START Source text

One of the most popular thumb-rules in asset allocation was the (100-Age) rule. The rule said that if you are 30 years old then (100-30) or 70% portfolio allocation must be in equities. So, a person at the age of 70 would have just 30% in equities. While this thumb rules gives a quick view of asset allocation, there were always questions raised about the relevance of such a rule. Now, it emerges that this thumb rule is exactly the opposite of what is happening in the real world. Between the end of Round-1 of COVID pandemic and year 2025, the allocations across equity and debt show some interesting shifts. 

Age Categories  Less than 25 years  25 to 44 Years  45 to 58 Years  Above 59 Years 
MF Class  FY20  FY25  FY20  FY25  FY20  FY25  FY20  FY25 
Equity Funds  41%  47%  36%  60%  49%  66%  40%  56% 
Hybrid Funds  9%  11%  11%  13%  10%  11%  11%  16% 
Debt Funds  33%  21%  49%  18%  39%  16%  46%  21% 
Solutions Funds  16%  17%  2%  0%  0%  0%  0%  0% 
Passive Funds  2%  3%  3%  9%  3%  7%  2%  6% 
Data Source: AMFI Annual Report 

How To Read And Interpret The Table Above

The data published by AMFI Annual Report gives a comparison of asset allocation in 2025 with asset allocation in 2020. This classification is seen across 4 age brackets and across 5 different asset classes. Here, mutual funds have been taken as a proxy and specific category of funds have been used for comparison. For example, between FY20 and FY25, investors under 25-years saw equity fund allocation up from 41% to 47%.

END Source text
START Information provided

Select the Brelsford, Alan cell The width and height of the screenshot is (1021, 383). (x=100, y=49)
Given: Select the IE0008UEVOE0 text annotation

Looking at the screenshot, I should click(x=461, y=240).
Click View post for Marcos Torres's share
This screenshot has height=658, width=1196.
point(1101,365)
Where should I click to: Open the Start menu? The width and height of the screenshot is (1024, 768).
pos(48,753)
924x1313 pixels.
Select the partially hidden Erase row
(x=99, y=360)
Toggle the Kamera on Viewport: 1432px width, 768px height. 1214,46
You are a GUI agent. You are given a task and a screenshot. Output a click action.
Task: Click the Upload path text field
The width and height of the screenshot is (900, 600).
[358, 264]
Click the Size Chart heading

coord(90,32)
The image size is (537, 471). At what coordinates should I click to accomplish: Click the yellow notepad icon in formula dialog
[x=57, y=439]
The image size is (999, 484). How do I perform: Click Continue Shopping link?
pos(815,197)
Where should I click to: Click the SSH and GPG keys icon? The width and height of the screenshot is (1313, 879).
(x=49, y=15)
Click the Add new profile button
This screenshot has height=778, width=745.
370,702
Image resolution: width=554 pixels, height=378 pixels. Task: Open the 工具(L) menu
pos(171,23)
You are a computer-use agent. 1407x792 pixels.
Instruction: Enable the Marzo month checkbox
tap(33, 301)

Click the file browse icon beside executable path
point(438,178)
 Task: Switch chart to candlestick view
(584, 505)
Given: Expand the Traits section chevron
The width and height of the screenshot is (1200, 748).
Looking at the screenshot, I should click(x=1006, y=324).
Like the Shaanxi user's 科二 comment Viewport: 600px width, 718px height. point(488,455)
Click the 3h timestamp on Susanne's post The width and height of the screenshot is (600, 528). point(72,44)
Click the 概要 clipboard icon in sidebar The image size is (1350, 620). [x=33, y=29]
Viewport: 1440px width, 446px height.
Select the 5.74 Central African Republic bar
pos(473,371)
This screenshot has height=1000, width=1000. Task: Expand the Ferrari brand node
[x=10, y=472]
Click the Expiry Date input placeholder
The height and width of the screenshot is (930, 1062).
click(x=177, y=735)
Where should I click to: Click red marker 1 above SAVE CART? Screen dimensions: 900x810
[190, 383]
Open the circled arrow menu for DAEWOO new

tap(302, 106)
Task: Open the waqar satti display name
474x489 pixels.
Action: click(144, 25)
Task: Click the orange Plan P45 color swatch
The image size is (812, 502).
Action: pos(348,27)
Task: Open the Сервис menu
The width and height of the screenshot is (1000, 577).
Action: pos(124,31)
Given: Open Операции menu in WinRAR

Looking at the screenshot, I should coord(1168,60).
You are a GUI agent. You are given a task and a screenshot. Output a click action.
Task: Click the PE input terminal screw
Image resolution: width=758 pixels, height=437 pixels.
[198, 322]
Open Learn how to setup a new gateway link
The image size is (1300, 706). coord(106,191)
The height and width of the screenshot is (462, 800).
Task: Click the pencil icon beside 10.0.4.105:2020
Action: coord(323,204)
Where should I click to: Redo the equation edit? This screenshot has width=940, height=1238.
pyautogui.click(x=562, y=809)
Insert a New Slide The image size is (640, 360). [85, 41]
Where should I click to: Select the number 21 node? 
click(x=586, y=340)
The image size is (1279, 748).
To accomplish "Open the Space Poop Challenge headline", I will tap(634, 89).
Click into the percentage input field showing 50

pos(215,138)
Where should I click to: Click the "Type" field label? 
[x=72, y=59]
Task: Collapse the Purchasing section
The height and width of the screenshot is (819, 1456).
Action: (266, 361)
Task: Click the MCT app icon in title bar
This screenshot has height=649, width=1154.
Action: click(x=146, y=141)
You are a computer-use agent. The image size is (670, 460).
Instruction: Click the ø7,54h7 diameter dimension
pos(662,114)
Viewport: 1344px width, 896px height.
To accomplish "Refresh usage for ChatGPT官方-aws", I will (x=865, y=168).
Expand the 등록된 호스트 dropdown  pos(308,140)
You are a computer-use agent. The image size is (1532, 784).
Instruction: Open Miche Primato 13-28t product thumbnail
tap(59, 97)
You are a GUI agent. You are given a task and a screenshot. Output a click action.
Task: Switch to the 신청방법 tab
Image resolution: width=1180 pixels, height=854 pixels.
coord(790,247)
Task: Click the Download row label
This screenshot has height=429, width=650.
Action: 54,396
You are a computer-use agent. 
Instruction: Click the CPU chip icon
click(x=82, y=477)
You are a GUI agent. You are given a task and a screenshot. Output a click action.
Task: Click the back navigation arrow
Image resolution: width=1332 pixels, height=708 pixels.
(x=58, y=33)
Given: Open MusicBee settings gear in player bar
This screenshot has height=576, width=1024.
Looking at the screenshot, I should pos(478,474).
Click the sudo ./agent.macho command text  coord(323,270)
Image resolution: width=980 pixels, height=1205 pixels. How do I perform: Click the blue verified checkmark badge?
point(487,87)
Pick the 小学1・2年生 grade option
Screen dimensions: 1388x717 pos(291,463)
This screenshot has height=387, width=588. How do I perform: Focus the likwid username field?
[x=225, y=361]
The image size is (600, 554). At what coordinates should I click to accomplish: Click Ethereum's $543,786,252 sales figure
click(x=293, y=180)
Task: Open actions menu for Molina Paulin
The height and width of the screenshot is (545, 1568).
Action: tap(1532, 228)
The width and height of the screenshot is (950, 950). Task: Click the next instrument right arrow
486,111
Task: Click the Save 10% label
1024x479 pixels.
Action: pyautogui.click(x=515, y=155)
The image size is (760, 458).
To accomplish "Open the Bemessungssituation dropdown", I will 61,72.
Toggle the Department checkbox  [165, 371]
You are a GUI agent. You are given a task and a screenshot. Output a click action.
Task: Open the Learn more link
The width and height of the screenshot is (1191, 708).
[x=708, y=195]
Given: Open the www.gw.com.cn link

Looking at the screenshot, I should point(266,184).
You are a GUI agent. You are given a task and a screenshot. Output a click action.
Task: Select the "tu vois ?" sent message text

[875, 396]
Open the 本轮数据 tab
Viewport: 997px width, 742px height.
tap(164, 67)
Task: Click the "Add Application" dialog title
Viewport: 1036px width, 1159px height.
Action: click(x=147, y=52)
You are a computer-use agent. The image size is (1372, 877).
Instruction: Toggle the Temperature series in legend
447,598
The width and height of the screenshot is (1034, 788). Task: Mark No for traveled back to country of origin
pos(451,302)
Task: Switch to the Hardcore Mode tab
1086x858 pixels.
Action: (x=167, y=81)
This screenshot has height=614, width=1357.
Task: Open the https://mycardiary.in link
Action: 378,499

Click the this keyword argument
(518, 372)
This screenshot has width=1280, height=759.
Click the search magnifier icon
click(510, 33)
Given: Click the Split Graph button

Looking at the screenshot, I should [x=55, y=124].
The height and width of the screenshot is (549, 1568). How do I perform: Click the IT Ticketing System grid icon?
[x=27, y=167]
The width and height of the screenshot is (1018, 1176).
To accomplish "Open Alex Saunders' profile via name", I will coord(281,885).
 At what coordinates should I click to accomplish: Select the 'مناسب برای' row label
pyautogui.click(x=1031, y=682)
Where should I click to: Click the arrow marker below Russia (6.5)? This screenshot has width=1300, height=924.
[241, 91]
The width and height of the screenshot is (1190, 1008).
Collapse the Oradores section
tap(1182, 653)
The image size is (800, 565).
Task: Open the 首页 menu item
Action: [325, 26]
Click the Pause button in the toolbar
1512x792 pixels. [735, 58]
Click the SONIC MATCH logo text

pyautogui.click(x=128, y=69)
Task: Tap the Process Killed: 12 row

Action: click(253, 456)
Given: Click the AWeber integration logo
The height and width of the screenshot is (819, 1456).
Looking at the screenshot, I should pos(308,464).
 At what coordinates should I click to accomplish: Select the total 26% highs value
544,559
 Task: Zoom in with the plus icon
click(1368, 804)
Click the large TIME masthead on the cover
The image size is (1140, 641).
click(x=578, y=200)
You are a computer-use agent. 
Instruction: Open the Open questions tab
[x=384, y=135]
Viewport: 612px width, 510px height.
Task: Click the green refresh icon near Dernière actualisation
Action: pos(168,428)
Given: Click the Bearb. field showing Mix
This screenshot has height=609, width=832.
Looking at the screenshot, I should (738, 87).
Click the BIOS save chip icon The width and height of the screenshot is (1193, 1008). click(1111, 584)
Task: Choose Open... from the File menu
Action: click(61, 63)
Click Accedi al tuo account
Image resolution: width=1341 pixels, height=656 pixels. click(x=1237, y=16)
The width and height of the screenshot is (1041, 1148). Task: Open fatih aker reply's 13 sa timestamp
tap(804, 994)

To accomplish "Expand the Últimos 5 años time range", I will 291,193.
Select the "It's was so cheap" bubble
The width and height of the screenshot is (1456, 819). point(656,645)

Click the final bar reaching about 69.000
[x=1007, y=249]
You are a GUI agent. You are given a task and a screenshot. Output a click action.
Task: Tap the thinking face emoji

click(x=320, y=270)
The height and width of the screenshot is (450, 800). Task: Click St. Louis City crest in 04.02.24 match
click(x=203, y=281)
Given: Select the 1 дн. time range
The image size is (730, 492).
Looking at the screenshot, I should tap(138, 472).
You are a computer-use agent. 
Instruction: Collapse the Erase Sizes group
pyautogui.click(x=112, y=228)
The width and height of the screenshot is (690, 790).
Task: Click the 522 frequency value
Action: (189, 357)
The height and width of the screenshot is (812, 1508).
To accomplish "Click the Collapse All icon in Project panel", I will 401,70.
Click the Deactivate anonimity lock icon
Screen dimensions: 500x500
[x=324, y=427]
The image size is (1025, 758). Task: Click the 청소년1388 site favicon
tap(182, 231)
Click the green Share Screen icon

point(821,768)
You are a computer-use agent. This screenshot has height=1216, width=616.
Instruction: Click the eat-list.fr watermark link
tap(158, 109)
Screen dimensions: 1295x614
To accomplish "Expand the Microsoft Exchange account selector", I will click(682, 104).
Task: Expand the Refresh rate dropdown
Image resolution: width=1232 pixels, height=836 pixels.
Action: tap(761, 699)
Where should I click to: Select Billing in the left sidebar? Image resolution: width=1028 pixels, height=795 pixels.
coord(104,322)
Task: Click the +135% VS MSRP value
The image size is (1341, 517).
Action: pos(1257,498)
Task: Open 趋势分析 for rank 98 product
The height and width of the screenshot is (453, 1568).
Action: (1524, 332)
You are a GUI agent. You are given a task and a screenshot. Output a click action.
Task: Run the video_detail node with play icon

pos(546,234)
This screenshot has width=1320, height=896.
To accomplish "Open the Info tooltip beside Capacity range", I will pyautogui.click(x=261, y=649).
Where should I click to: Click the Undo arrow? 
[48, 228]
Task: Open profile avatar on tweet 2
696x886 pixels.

END Information provided

Task statement =>
Can you write the next part of the passage on the (100-Age) asset allocation rule, starting after its final sentence? The listing was drawn from a separate source.

Exercise result =>
An interesting inference is that people in upper age groups have seen a much higher allocation to equities in 2025 as compared to 2020. That is because, in the aftermath of the COVID pandemic and global shutdowns, the liquidity glut in the economy and low interest rates were supportive of equity investing. Also, the shift to equities in higher age groups was driven by the TINA factor; and the favourable tax-treatment of equity funds.